Con frecuencia, los cristianos de hoy olvidamos que hemos sido bautizados con Espíritu Santo. Si somos conscientes de este hecho, podremos aportar los frutos del Espíritu al mundo que nos contempla. Por el bautismo con el Espíritu estamos llamados, según el profeta Isaías, a ser luz de las naciones: «Te hago luz de las naciones, para que mi salvación alcance hasta el confín de la tierra». Si hemos sido transformados por el Espíritu, debemos dar los frutos propios del Espíritu: «El fruto del Espíritu es amor, alegría, paz, paciencia, afabilidad, bondad, fidelidad, mansedumbre, dominio de sí; contra tales cosas no hay ley» (Gal 5, 22-23). El no ser conscientes del don recibido en el día del bautismo trae como consecuencia que los frutos no hayan madurado en la vida de tantos cristianos. Es por ello por lo que vemos tantos buenos cristianos tristes; en ocasiones, violentos, nerviosos, inquietos, ásperos en el trato, tacaños en generosidad, infieles al evangelio, desconfiados, escasos de fe y mirando el futuro sin esperanza. Y el caso es que todos fuimos bautizados en el mismo Espíritu y, desde aquel día, Dios Padre nos miró con la misma ternura a todos. ¿Por qué son tan diversos los frutos en unos y otros si todos estamos preparados para dar los mismos frutos?
Es necesario que hagamos un alto en el camino y retrocedamos, o bien emprendamos una nueva ruta, porque la gracia de Dios, derramada en nuestro bautismo, no se ha borrado en nosotros; Dios Padre sigue llamándonos a ser luz de las naciones: su gracia (amor) ha sido derramada en nuestros corazones por el Espíritu que se nos ha dado (Rm 5, 5) y tenemos la responsabilidad de hacer visibles los frutos del Espíritu recibidos.

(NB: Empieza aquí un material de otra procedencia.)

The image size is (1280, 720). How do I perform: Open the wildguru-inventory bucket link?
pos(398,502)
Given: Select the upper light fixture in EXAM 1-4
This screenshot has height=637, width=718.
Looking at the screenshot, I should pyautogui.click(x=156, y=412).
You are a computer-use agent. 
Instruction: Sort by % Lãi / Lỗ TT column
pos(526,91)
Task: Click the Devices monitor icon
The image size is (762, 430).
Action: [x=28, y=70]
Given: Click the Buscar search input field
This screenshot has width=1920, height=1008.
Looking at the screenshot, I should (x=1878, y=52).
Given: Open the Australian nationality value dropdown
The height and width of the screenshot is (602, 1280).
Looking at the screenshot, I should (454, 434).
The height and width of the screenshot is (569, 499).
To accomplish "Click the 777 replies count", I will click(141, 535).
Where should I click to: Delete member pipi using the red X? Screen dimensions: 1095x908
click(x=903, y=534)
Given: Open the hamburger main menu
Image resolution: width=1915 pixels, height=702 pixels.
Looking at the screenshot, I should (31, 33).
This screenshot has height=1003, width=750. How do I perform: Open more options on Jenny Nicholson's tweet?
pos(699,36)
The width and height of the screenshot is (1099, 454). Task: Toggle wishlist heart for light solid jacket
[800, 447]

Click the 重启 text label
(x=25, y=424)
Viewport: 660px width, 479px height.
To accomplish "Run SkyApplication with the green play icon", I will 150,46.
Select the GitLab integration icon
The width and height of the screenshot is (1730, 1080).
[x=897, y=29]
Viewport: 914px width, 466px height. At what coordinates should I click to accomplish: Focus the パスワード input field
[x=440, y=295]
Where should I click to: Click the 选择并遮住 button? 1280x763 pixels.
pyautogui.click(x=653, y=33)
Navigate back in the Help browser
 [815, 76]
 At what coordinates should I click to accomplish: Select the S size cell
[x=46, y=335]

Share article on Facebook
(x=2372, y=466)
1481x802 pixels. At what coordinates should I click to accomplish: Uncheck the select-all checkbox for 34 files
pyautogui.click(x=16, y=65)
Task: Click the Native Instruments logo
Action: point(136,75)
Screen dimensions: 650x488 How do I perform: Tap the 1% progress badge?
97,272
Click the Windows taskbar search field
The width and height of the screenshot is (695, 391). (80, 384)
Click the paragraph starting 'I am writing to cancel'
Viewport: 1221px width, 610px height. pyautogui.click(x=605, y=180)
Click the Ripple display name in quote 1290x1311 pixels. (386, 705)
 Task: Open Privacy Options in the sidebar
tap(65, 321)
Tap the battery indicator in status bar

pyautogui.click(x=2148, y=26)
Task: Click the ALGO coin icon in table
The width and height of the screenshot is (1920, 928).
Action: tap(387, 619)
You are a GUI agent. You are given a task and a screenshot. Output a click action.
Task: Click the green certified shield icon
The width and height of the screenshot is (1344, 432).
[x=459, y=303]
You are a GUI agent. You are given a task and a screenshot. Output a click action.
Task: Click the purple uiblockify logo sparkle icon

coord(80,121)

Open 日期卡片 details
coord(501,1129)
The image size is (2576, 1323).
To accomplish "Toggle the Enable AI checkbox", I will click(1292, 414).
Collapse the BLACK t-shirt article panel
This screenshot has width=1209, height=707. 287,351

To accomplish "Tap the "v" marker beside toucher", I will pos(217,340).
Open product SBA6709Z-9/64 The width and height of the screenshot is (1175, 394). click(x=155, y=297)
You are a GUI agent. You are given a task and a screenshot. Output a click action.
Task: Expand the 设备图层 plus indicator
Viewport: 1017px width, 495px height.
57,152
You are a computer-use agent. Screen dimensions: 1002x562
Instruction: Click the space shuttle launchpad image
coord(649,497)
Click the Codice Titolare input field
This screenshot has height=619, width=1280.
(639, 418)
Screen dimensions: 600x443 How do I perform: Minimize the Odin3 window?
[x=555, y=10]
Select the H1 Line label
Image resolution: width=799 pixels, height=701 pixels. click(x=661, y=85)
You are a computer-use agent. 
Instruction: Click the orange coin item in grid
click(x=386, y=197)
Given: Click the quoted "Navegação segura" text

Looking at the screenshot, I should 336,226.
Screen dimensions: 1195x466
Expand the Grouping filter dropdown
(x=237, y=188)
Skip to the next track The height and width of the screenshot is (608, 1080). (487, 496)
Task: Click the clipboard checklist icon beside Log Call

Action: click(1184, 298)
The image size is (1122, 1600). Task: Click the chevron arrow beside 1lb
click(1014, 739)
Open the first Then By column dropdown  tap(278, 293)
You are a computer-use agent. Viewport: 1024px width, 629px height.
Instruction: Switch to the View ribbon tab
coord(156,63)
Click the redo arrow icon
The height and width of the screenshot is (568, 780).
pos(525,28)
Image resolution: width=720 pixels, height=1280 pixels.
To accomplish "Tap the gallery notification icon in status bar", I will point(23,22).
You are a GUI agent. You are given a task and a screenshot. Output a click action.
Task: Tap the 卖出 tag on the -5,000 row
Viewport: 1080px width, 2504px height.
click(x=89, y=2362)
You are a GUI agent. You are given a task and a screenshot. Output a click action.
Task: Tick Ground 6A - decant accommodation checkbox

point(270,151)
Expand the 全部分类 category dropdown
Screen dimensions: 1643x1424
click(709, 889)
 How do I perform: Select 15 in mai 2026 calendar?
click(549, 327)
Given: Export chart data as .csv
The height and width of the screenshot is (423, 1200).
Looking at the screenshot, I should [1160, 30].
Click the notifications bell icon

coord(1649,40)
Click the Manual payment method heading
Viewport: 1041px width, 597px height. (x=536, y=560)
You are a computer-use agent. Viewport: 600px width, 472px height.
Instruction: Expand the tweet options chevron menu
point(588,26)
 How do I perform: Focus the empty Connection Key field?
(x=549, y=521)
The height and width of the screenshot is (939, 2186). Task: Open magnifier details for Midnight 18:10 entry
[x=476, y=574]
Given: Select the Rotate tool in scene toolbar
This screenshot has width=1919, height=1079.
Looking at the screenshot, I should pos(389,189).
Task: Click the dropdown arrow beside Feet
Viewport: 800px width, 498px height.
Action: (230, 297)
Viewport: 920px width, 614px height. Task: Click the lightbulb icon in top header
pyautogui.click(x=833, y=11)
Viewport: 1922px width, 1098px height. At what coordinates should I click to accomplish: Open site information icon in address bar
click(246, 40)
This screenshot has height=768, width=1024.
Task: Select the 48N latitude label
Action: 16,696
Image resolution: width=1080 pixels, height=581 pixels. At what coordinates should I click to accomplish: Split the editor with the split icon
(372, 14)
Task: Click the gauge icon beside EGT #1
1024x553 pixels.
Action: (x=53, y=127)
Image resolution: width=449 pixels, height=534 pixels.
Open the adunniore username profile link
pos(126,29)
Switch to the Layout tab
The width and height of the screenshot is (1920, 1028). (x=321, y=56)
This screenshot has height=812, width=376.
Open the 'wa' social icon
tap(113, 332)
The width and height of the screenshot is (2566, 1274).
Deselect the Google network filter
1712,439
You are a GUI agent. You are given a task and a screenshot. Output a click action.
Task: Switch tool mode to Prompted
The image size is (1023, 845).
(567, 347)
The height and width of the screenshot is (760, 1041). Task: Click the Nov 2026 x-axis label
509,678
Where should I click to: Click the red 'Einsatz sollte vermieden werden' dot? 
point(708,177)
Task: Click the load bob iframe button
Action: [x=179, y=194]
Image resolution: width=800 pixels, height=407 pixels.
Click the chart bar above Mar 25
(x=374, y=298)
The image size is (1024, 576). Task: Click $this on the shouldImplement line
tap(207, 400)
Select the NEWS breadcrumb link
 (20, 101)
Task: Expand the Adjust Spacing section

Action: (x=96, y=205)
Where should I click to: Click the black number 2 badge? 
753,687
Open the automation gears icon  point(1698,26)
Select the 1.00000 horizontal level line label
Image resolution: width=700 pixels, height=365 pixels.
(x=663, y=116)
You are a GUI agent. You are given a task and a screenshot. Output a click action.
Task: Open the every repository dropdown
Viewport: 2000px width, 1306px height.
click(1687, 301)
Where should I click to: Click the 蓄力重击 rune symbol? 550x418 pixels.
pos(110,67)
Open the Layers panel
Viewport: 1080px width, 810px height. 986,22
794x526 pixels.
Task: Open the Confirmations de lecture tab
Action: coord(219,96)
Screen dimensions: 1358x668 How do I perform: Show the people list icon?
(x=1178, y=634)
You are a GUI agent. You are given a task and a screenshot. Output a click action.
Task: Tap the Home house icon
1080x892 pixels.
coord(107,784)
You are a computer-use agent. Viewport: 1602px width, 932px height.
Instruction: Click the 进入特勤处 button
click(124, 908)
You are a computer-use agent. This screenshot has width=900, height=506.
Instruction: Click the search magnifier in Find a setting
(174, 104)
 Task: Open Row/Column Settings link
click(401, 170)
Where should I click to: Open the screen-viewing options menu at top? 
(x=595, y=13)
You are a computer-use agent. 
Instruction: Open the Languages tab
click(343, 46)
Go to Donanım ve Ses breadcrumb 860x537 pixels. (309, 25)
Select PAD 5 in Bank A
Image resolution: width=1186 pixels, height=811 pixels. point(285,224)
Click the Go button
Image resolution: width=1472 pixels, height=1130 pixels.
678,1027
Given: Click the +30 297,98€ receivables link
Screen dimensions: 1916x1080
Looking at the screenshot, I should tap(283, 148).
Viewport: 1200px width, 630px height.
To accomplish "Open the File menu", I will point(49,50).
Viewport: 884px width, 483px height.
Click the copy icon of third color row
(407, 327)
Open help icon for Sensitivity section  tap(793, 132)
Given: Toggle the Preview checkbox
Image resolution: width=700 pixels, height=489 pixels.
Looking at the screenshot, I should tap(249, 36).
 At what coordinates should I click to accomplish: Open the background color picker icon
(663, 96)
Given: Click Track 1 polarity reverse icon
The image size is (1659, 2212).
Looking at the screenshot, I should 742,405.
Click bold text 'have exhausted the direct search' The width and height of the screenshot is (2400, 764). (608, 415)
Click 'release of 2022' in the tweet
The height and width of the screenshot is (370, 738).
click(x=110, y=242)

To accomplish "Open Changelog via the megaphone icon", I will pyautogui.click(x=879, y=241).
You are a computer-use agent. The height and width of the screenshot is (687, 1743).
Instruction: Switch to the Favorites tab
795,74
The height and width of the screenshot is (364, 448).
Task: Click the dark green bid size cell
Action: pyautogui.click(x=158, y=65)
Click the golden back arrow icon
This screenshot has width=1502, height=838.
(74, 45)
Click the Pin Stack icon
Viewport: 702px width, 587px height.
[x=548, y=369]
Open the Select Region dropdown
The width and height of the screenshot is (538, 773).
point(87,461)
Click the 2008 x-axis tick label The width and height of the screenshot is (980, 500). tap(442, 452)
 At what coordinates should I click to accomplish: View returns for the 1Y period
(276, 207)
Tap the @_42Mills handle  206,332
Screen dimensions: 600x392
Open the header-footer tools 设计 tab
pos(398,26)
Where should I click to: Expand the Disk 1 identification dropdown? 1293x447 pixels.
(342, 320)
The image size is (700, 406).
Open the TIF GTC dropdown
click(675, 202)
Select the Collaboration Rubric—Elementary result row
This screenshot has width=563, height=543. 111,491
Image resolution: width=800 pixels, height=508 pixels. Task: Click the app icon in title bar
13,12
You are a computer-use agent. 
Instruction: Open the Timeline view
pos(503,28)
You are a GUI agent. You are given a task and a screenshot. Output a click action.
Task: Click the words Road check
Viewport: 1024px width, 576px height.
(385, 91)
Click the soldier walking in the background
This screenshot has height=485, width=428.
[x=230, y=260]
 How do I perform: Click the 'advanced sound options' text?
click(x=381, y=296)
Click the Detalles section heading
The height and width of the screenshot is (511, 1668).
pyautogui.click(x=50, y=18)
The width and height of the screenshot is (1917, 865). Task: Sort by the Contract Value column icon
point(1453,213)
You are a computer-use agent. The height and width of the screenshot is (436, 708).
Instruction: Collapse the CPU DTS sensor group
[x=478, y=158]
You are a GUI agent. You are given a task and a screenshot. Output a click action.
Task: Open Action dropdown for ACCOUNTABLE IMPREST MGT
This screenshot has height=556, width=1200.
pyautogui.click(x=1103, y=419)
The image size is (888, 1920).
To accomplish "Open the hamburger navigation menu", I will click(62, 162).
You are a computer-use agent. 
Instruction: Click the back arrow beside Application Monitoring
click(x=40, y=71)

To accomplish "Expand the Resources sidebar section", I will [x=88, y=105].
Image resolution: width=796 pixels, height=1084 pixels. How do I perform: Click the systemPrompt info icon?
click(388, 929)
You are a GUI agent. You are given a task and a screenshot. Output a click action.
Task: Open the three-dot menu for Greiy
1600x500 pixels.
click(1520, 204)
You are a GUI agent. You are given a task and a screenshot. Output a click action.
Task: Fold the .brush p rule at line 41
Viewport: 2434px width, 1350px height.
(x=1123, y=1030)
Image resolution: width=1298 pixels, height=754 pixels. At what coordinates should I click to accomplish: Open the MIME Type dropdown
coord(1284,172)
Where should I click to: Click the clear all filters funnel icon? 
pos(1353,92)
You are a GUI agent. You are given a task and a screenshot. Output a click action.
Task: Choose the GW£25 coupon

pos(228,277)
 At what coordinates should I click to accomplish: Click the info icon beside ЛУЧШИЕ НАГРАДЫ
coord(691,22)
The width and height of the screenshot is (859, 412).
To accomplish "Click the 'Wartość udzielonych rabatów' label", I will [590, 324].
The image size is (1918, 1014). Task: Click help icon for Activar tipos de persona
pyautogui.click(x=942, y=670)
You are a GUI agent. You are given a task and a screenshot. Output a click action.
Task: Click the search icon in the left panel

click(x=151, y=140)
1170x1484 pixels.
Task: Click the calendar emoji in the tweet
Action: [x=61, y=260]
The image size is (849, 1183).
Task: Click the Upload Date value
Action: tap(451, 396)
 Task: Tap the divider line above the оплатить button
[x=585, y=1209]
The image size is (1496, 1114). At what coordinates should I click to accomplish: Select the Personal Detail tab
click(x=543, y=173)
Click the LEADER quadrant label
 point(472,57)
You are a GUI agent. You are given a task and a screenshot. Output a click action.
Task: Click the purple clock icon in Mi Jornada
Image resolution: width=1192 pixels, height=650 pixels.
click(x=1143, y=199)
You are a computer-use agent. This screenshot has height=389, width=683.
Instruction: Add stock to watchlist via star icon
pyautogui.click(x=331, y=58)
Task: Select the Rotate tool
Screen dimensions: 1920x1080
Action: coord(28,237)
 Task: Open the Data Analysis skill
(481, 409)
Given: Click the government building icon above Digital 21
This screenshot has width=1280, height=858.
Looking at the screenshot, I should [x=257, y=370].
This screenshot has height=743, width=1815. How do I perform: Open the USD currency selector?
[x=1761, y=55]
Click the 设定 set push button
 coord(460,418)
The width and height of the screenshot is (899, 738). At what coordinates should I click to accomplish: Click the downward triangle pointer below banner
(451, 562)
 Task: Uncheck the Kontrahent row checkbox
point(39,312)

Al lado de Jesús, recorriendo con él su vida pública, anunciando la llegada del Reino, encontraremos de nuevo la ruta perdida y daremos los frutos que Dios Padre espera de nosotros. De este modo podremos afirmar con Juan Bautista: «Y yo lo he visto, y he dado testimonio de que este es el Hijo de Dios». De esto se trata: dar testimonio de nuestra fe una vez que hemos recibido el bautismo y con él, el Espíritu Santo.
El dar testimonio tiene una importancia decisiva en todo el evangelio de Juan y refleja la vivencia de aquella comunidad en la que se escribe este cuarto evangelio. Con ello se nos transmite a las futuras comunidades cristianas la importancia que tiene el «dar testimonio de lo que hemos visto» (Jn 19, 35; 1Jn 1, 2).
A lo largo de los diversos domingos, una vez más, escucharemos las palabras de Jesús y recordaremos sus signos prodigiosos, que manifiestan que Jesús es el Hijo de Dios y que su mensaje de salvación viene de Dios. Seamos, pues un año más testigos del Señor resucitado en medio del mundo.